港町ミッドネル(6)
そして時間は少し過ぎ、私達はどんよりした空気のままどちらともなく寝宿に戻る。
なんてことはなく、場面は依然として酒場。
そしてなぜか今エリンに手を握られている。
「あの、エリンさん?そろそろ離してくれてもいいんですがね。」
「あっ、ごめんなさい。つい、その、テンションが上がっちゃって。」
と言うのもこのお嬢様は魔法が大の苦手で、この辺りの領地では一二を争うほどの魔導の名家である(らしい)フューリスドナイ家の血を引きながら一族で唯一の無魔力者なのだという。
そんな話を笑いながら言う彼女の顏はどこか影があって、恐らくはそれがコンプレックスになっているのであろう。
そういうわけで魔法をブイブイ使って狩をする私に少し憧れがあるようで、キラキラした目で手をギュッと握られてしまったというのが今の状況だ。
「ところでフィーナ、貴女次はどこの街に行くの?」
「うーん、毎回特に目的はないからなぁ。」
「へ、へぇ。なんとなくわかってたけど、貴女ってかなり自由なのね。」
「私はこうやって酒が飲めればそれでいいの。私は私のために日々最低限の暮らしができればそれで。」
「ふーん、なんだかちょっとかっこいいわね。」
エリンはどこか羨ましそうに言う。
私自身、こうやって言われるのは初めてで、だいたいいつもは少し侮蔑の視線を向けられるものだった。
自分のことしか考えていないのだから当然は当然なのだが。
「そうだフィーナ、私とお友達になりなさいな。」
「うえっ!?」
「なによう、そんなに驚かなくたっていいじゃない。」
「いや、その、私は友達とかそういうのはいらないんで。」
「断られるとは思わなかったわ。益々気に入っちゃったじゃない!」
なんだこのお嬢様は。
突き放しても突き放してもグッと近付いてくる。
私は、どうしたら。
「もう決定事項よ。諦めなさい。」
「は、はぁ。」
どうやらトンデモなく奇怪な友人が半ば強引に出来てしまったようだ。
よろしくねと笑みを浮かべて言うエリンを見ると、なぜだかこれ以上断りづらくなってしまった。
私自身、少し迷惑そうに振舞ってはいるものの、なんだか少し嬉しくなっている自分がいて、何処と無くむず痒い気分になったのだった。
そして夜はどんどん更けて行き、今晩は賑やかなままマスターの閉店を告げる声で宴が終わった。
「フィーナちゃん、今日もありがとうな。
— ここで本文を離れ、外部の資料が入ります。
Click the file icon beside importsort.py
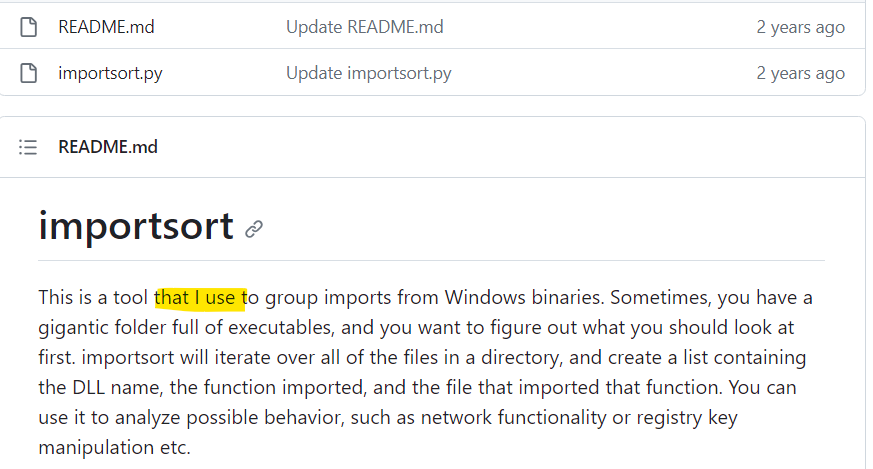This screenshot has height=469, width=873. click(x=29, y=73)
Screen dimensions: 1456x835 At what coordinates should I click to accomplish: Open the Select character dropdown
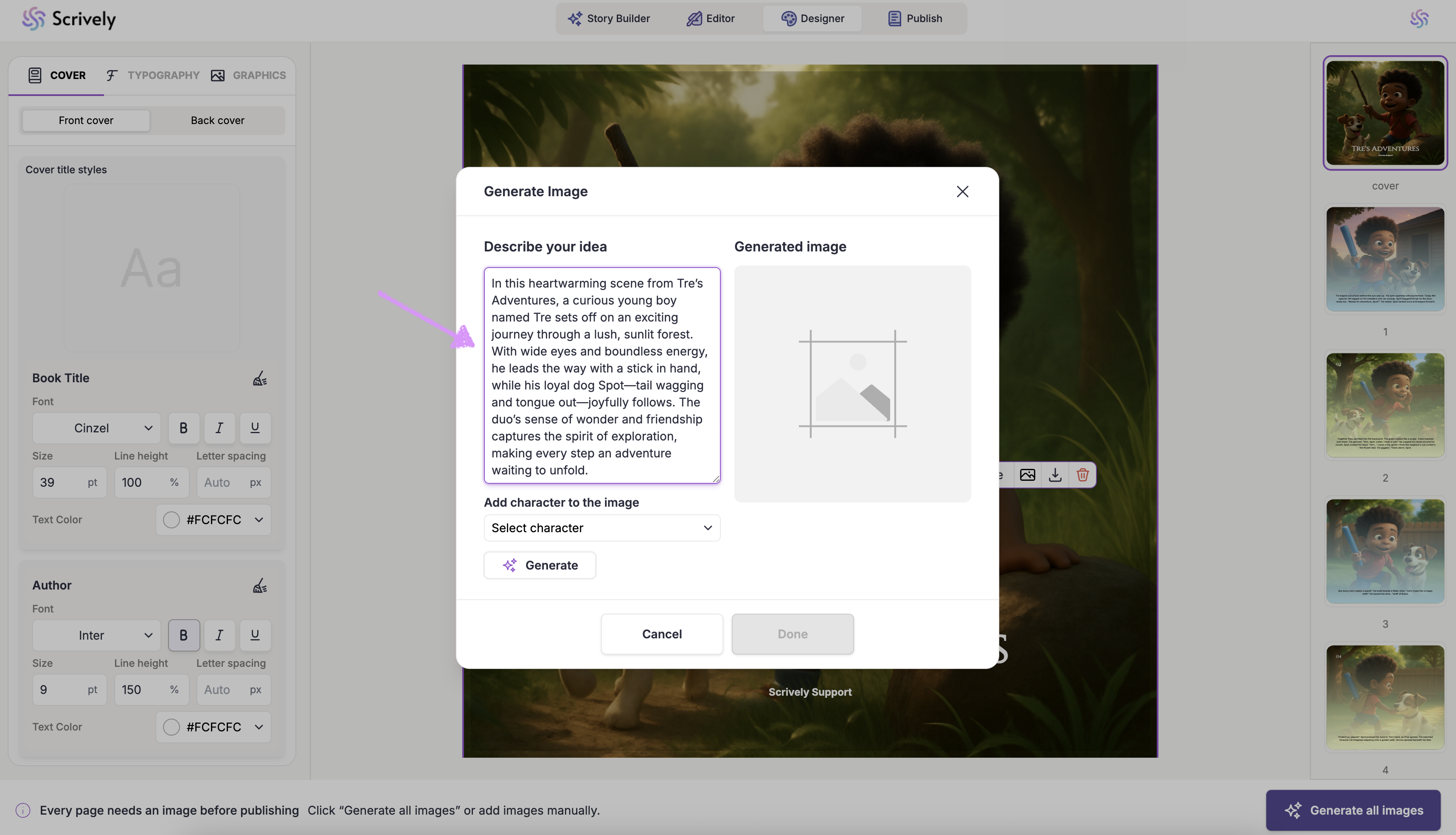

またミッドネルに寄った時はここに帰って来てくれ。歓迎するぜ。」
「ええ、こんな素晴らしい町、そうそうないもの。絶対また来るわ。」
お会計を済ませ、マスターと固い握手を交わし、私はエリンの元へ戻る。
彼女はカウンターに軽く伏せて、真っ赤な耳をしている。
まったく、このお嬢様ときたらどこまでもそれっぽい行動をしてくれる。
「エリン、潰れちゃった?」
「まだ平気よ。問題ないわ。」
「そう、よかったわ。」
ところでエリンさんや、今貴女がお話ししているのは壁なわけですが。
だいぶ酔いが回ってきている様子だ。
先ほど本人から聞いた話によると、彼女は酒場の二階部分の一室を借りて生活しているようで、私とはその場でそのまま別れた。
色々と予想外な展開に見舞われたが、まぁなんだかんだ言って概ね楽しかった、と言えるだろう。
私は宿へ戻り、今日あったことなんかを思い出しつつ眠りについた。
まぁ後に、エリンとは二人旅をすることになるのだが、それはまた別のお話。